Directions: Your answer must restate each entry below word for word, with no pictures in it.

Screenshot grounding data
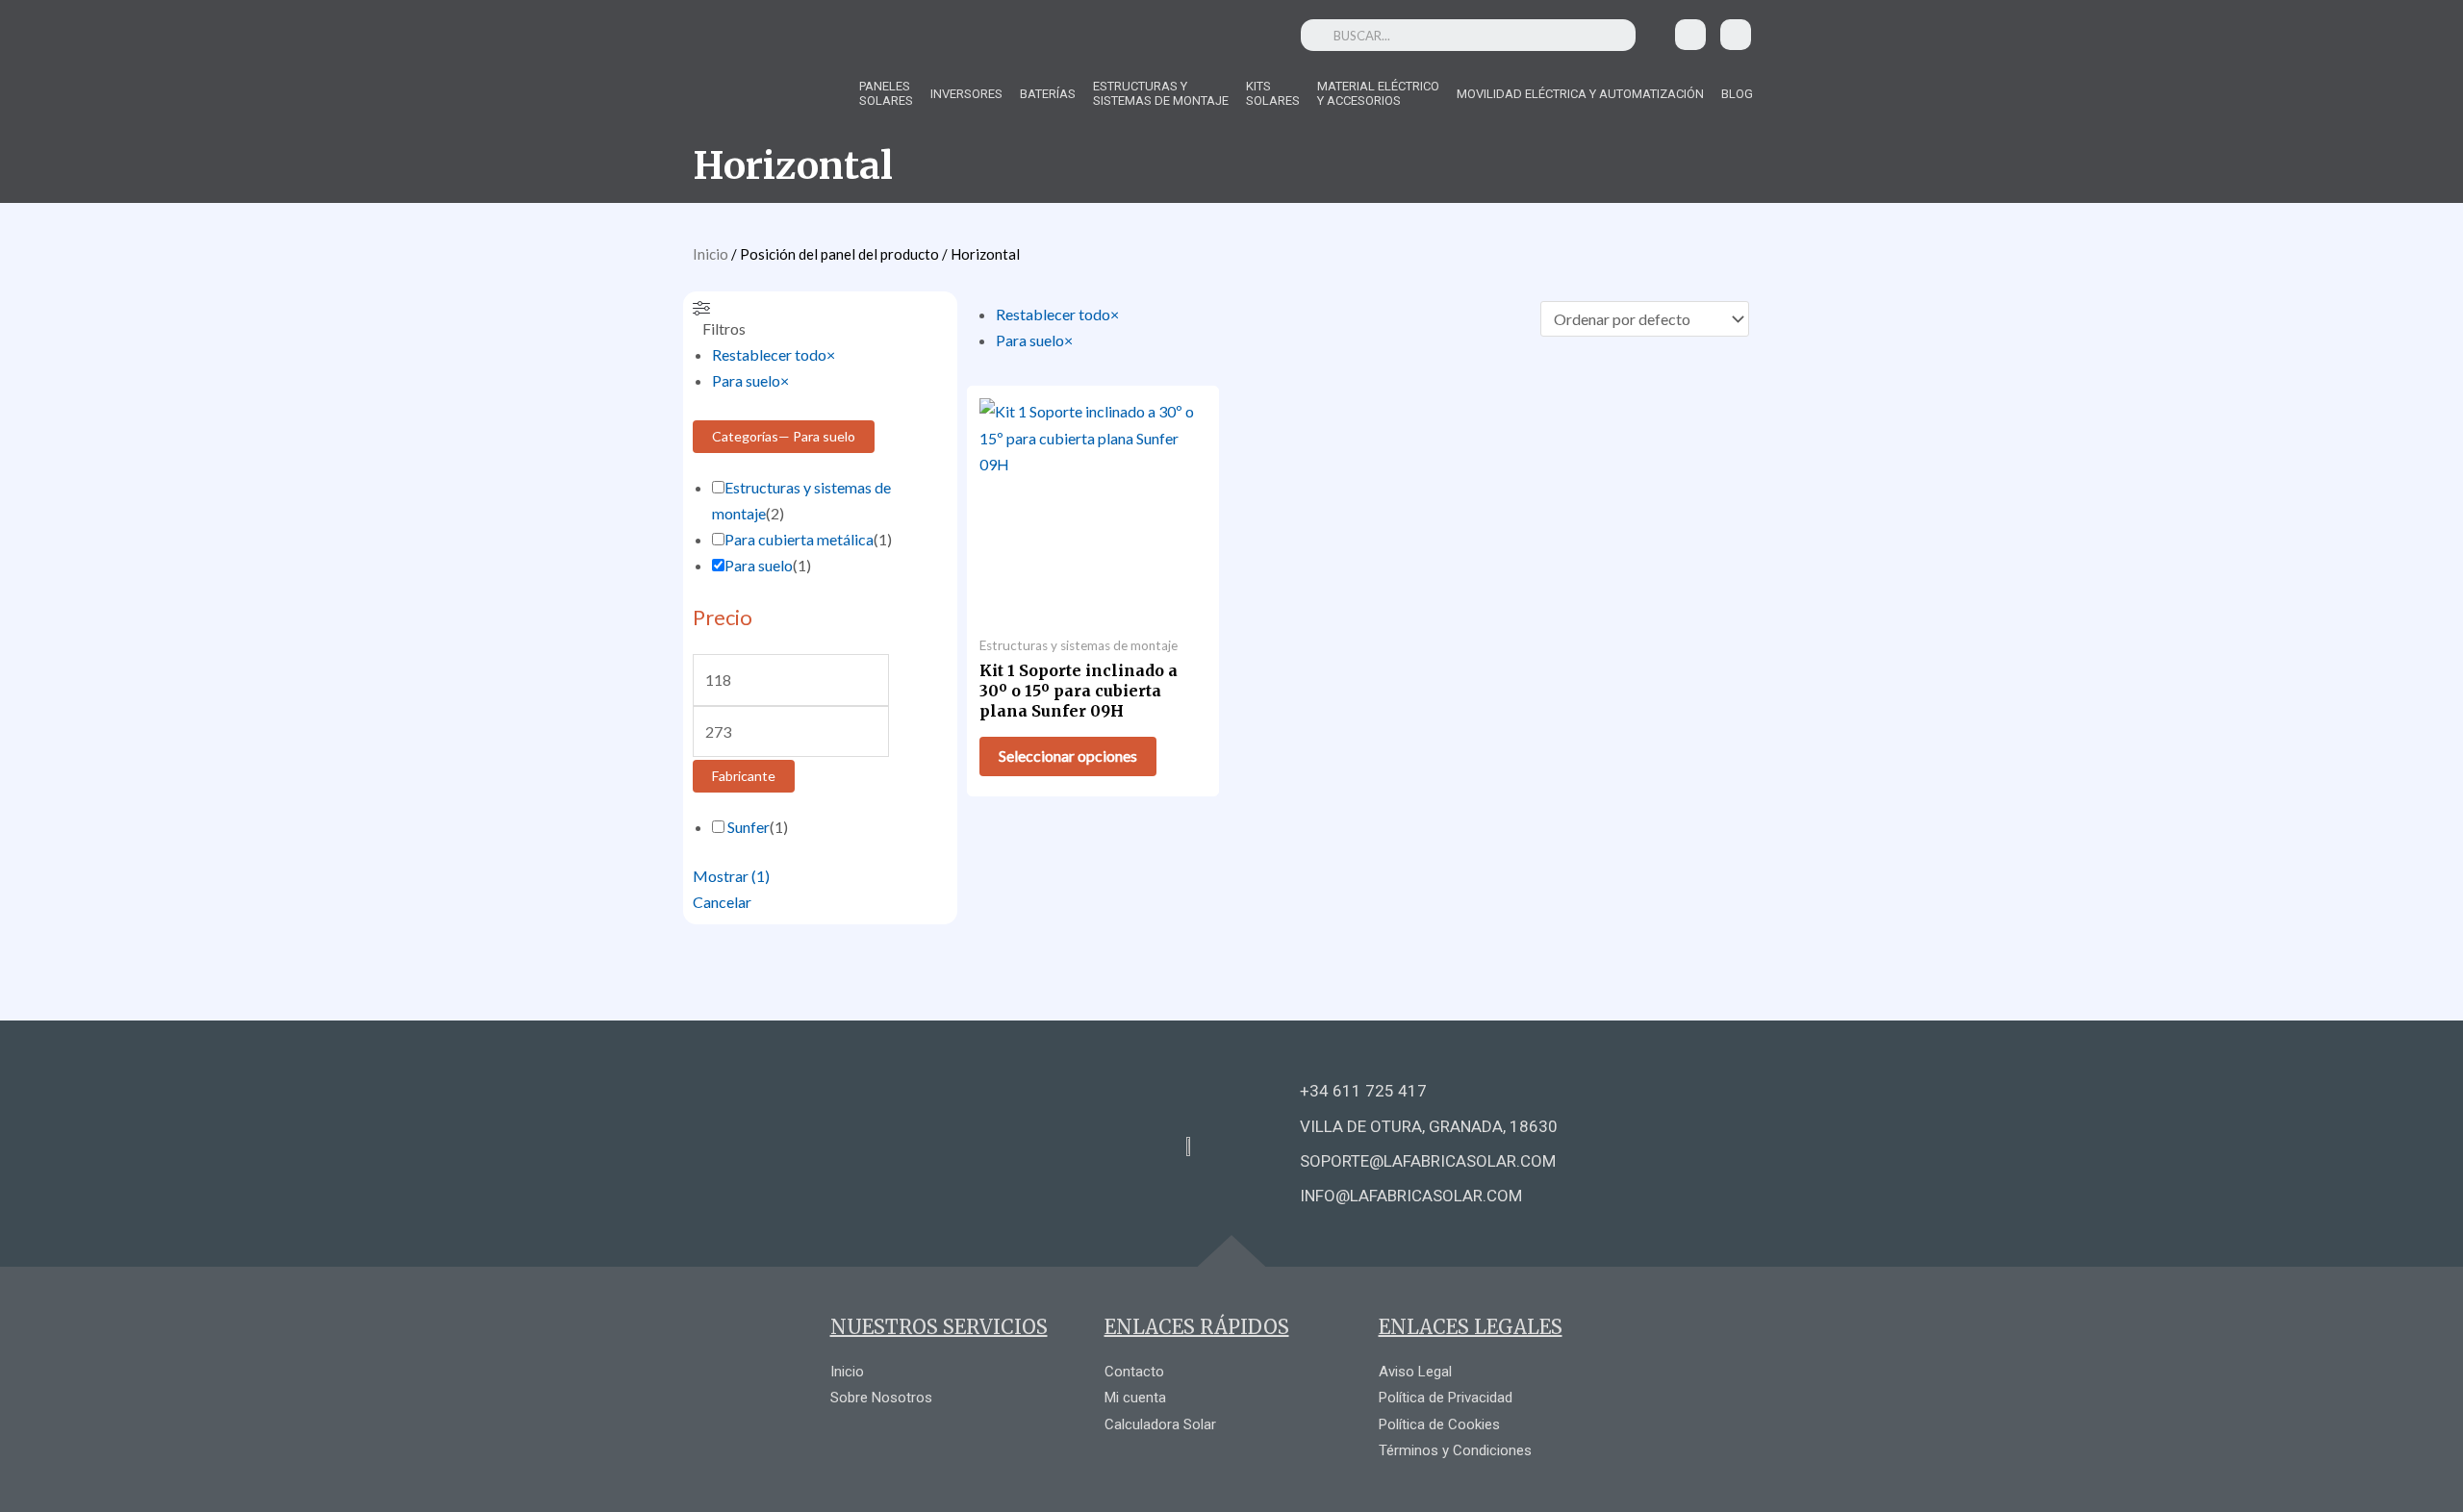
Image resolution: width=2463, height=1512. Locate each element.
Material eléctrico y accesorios (1378, 93)
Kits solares (1273, 93)
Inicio (710, 254)
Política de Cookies (1439, 1424)
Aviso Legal (1415, 1371)
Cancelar (722, 902)
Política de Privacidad (1445, 1397)
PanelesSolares (886, 93)
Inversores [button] (966, 94)
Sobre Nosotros (881, 1397)
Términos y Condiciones (1455, 1450)
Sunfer (748, 827)
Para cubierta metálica (799, 539)
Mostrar (731, 876)
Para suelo (758, 565)
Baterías (1048, 94)
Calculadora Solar (1160, 1424)
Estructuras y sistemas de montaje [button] (1161, 93)
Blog (1737, 94)
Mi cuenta (1135, 1397)
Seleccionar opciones (1068, 755)
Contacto (1134, 1371)
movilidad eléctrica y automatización (1580, 94)
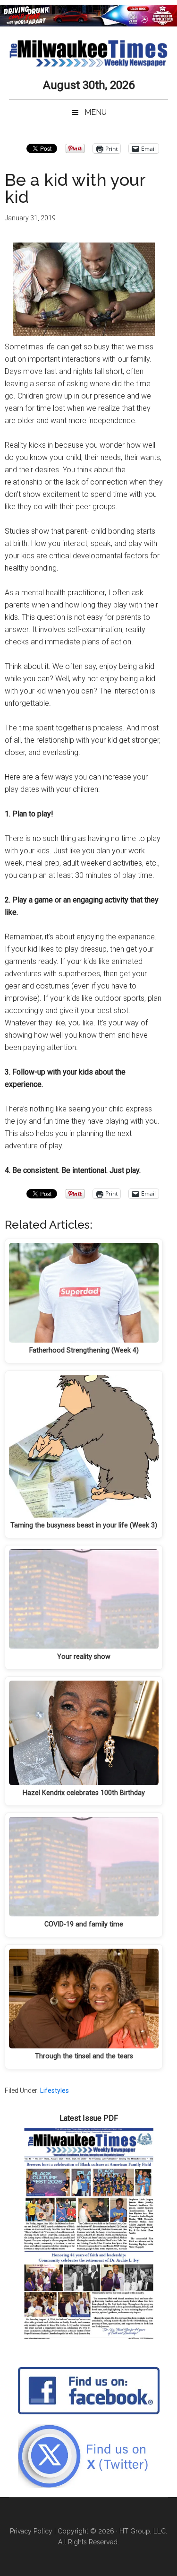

Output of the task:
Image resolution: width=2463, height=1512. Locate each element.
Material eléctrico y accesorios (1378, 93)
Kits solares (1273, 93)
Inicio (710, 254)
Política de Cookies (1439, 1424)
Aviso Legal (1415, 1371)
Cancelar (722, 902)
Política de Privacidad (1445, 1397)
PanelesSolares (886, 93)
Inversores [button] (966, 94)
Sobre Nosotros (881, 1397)
Términos y Condiciones (1455, 1450)
Sunfer (748, 827)
Para cubierta metálica (799, 539)
Mostrar (731, 876)
Para suelo (758, 565)
Baterías (1048, 94)
Calculadora Solar (1160, 1424)
Estructuras y sistemas de montaje [button] (1161, 93)
Blog (1737, 94)
Mi cuenta (1135, 1397)
Seleccionar opciones (1068, 755)
Contacto (1134, 1371)
movilidad eléctrica y automatización (1580, 94)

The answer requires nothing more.